Für Adrian Humbel, Fraktionschef der FDP, ist klar: «Der Einwohnerrat gab dem Stadtrat im Frühjahr das Jahresziel 92 Prozent vor. Wir wüssten nicht, was sich an der Situation geändert hätte.» Die Volksabstimmung über den Baukredit von 98,5 Mio. Franken für das Sekundarstufenzentrum Burghalde finde erst am 26. November statt und würde ohnehin noch nicht im Jahr 2018 ausgabenwirksam, und man soll dem neu gewählten Stadtrat nicht die Entscheidung vorwegnehmen, welche Massnahmen er für den Finanzhaushalt einsetzen will, führt Humbel als weitere Gründe an.
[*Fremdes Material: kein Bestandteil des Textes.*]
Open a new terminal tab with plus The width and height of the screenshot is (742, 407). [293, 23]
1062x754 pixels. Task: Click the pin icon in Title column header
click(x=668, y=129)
Zuerst Verwaltung überprüfen

Glanzmann wie auch Peter Conrad, Fraktionschef der CVP, wollen nochmals klar festgehalten haben, dass jetzt zuerst die Verwaltung überprüft werden müsse. «Wir verlangen vom Stadtrat, dass er die Verwaltung, deren Organisation und Aufgaben endlich genau auf Notwendiges und auf nur Wünschbares überprüft», so Glanzmann. Diese Meinung vertritt auch Peter Conrad, der ebenfalls überzeugt ist, dass beim Aufwand noch einiges Überflüssiges eingespart werden könne, das womöglich noch gar niemand in Erwägung gezogen hat. Auch der Zeitpunkt der Steuerfusserhöhung sei falsch gewählt, erklärt Conrad, denn das Burghalden-Projekt würde erst ab 2021 richtig einschenken.

Für Conrad ist wichtig, dass das Budget (mit Steuerfuss 92 Prozent) vom Einwohnerrat beschlossen wird. «Der neue Stadtrat soll mit einem Budget starten können und die notwendige Zeit haben, damit er seine eigenen Finanzziele erarbeiten kann», fügt er an. Für Glanzmann stehen vor allem Verschuldung und Selbstfinanzierung im Vordergrund. «Diese zwei Messgrössen können sich bereits im Jahr 2019 verschlechtern», erklärt er. Darum werde er die Steuerfusssituation im nächsten Jahr neu beurteilen.

Die Meinung bei der GLP lautet nicht anders: «Klar könnte man mit Ansparen jetzt schon beginnen», meint Fraktionspräsident Sander Mallien, wenn auch das Burghalden-Projekt noch nicht auf die Rechnung durchschlage. «Doch für das Jahr 2018 ist noch keine Steuerfusserhöhung notwendig.» Er sieht darin die Gefahr, dass bei einem höheren Steuerfuss das Sparpotenzial nicht ausgeschöpft wurde.